PROBLEM DETAILS
Give the entries again in full. Nothing may be altered.

SOURCE MATERIAL
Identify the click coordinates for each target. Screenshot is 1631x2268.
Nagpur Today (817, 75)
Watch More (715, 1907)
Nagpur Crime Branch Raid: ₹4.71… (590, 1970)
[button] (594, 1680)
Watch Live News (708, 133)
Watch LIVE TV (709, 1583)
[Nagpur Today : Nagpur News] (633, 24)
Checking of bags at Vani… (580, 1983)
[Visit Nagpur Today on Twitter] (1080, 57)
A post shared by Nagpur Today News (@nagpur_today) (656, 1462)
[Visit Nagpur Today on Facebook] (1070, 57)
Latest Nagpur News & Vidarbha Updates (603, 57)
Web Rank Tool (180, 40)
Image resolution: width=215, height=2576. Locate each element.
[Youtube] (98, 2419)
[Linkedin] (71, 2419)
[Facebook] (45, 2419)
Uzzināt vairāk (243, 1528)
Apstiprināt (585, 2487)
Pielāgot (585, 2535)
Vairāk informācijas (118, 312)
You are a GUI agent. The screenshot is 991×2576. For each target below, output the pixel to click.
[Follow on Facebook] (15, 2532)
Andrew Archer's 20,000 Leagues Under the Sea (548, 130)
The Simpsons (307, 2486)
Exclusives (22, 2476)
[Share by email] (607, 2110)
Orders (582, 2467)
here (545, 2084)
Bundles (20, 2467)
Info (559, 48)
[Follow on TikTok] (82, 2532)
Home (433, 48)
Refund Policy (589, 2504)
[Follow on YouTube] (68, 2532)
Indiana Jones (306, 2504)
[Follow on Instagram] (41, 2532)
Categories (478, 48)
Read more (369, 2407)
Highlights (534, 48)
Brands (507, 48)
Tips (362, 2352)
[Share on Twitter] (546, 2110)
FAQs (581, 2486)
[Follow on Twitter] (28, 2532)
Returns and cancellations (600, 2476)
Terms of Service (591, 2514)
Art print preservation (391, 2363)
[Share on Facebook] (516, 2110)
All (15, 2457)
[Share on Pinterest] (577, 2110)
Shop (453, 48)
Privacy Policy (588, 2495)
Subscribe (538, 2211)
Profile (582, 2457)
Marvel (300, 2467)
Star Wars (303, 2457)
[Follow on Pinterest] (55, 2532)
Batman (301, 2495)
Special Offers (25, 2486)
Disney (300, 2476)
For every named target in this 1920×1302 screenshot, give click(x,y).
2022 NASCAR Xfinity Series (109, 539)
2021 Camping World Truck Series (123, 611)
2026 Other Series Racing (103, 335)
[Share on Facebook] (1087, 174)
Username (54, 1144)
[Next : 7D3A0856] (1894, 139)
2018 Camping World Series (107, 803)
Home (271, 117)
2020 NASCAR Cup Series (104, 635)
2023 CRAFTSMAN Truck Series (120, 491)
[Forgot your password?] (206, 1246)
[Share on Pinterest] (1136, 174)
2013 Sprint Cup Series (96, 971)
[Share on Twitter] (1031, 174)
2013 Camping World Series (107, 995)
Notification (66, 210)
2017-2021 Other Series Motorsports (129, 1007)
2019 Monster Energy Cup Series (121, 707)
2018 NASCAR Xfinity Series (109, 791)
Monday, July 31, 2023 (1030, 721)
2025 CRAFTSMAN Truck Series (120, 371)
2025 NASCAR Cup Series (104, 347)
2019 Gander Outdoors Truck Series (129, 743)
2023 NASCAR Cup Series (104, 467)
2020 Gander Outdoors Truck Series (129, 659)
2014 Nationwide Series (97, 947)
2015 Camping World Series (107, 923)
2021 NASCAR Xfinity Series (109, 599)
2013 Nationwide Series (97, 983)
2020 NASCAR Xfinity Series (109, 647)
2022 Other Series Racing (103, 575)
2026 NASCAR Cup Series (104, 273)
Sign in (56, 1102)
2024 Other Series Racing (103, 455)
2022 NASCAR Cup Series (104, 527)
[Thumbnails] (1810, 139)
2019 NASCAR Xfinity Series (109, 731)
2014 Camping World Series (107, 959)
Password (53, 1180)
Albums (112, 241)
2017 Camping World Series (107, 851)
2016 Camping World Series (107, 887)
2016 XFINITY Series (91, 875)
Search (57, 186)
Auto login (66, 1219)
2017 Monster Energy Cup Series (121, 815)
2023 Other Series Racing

COMPLETED TASK
Identify the click coordinates for each target. Screenshot is 1631x2268.
Nagpur Today (817, 75)
Watch More (715, 1907)
Nagpur Crime Branch Raid: ₹4.71… (590, 1970)
[button] (594, 1680)
Watch Live News (708, 133)
Watch LIVE TV (709, 1583)
[Nagpur Today : Nagpur News] (633, 24)
Checking of bags at Vani… (580, 1983)
[Visit Nagpur Today on Twitter] (1080, 57)
A post shared by Nagpur Today News (@nagpur_today) (656, 1462)
[Visit Nagpur Today on Facebook] (1070, 57)
Latest Nagpur News & Vidarbha Updates (603, 57)
Web Rank Tool (180, 40)
Image resolution: width=215, height=2576. Locate each element.
[Youtube] (98, 2419)
[Linkedin] (71, 2419)
[Facebook] (45, 2419)
Uzzināt vairāk (243, 1528)
Apstiprināt (585, 2487)
Pielāgot (585, 2535)
Vairāk informācijas (118, 312)
You are a GUI agent. The screenshot is 991×2576. For each target below, output the pixel to click.
[Follow on Facebook] (15, 2532)
Andrew Archer's 20,000 Leagues Under the Sea (548, 130)
The Simpsons (307, 2486)
Exclusives (22, 2476)
[Share by email] (607, 2110)
Orders (582, 2467)
here (545, 2084)
Bundles (20, 2467)
Info (559, 48)
[Follow on TikTok] (82, 2532)
Home (433, 48)
Refund Policy (589, 2504)
[Follow on YouTube] (68, 2532)
Indiana Jones (306, 2504)
[Follow on Instagram] (41, 2532)
Categories (478, 48)
Read more (369, 2407)
Highlights (534, 48)
Brands (507, 48)
Tips (362, 2352)
[Share on Twitter] (546, 2110)
FAQs (581, 2486)
[Follow on Twitter] (28, 2532)
Returns and cancellations (600, 2476)
Terms of Service (591, 2514)
Art print preservation (391, 2363)
[Share on Facebook] (516, 2110)
All (15, 2457)
[Share on Pinterest] (577, 2110)
Shop (453, 48)
Privacy Policy (588, 2495)
Subscribe (538, 2211)
Profile (582, 2457)
Marvel (300, 2467)
Star Wars (303, 2457)
[Follow on Pinterest] (55, 2532)
Batman (301, 2495)
Special Offers (25, 2486)
Disney (300, 2476)
For every named target in this 1920×1302 screenshot, give click(x,y).
2022 NASCAR Xfinity Series (109, 539)
2021 Camping World Truck Series (123, 611)
2026 Other Series Racing (103, 335)
[Share on Facebook] (1087, 174)
Username (54, 1144)
[Next : 7D3A0856] (1894, 139)
2018 Camping World Series (107, 803)
Home (271, 117)
2020 NASCAR Cup Series (104, 635)
2023 CRAFTSMAN Truck Series (120, 491)
[Forgot your password?] (206, 1246)
[Share on Pinterest] (1136, 174)
2013 Sprint Cup Series (96, 971)
[Share on Twitter] (1031, 174)
2013 Camping World Series (107, 995)
Notification (66, 210)
2017-2021 Other Series Motorsports (129, 1007)
2019 Monster Energy Cup Series (121, 707)
2018 NASCAR Xfinity Series (109, 791)
Monday, July 31, 2023 (1030, 721)
2025 CRAFTSMAN Truck Series (120, 371)
2025 NASCAR Cup Series (104, 347)
2019 Gander Outdoors Truck Series (129, 743)
2023 NASCAR Cup Series (104, 467)
2020 Gander Outdoors Truck Series (129, 659)
2014 Nationwide Series (97, 947)
2015 Camping World Series (107, 923)
2021 NASCAR Xfinity Series (109, 599)
2013 Nationwide Series (97, 983)
2020 NASCAR Xfinity Series (109, 647)
2022 Other Series Racing (103, 575)
2026 NASCAR Cup Series (104, 273)
Sign in (56, 1102)
2024 Other Series Racing (103, 455)
2022 NASCAR Cup Series (104, 527)
[Thumbnails] (1810, 139)
2019 NASCAR Xfinity Series (109, 731)
2014 Camping World Series (107, 959)
Password (53, 1180)
Albums (112, 241)
2017 Camping World Series (107, 851)
2016 Camping World Series (107, 887)
2016 XFINITY Series (91, 875)
Search (57, 186)
Auto login (66, 1219)
2017 Monster Energy Cup Series (121, 815)
2023 Other Series Racing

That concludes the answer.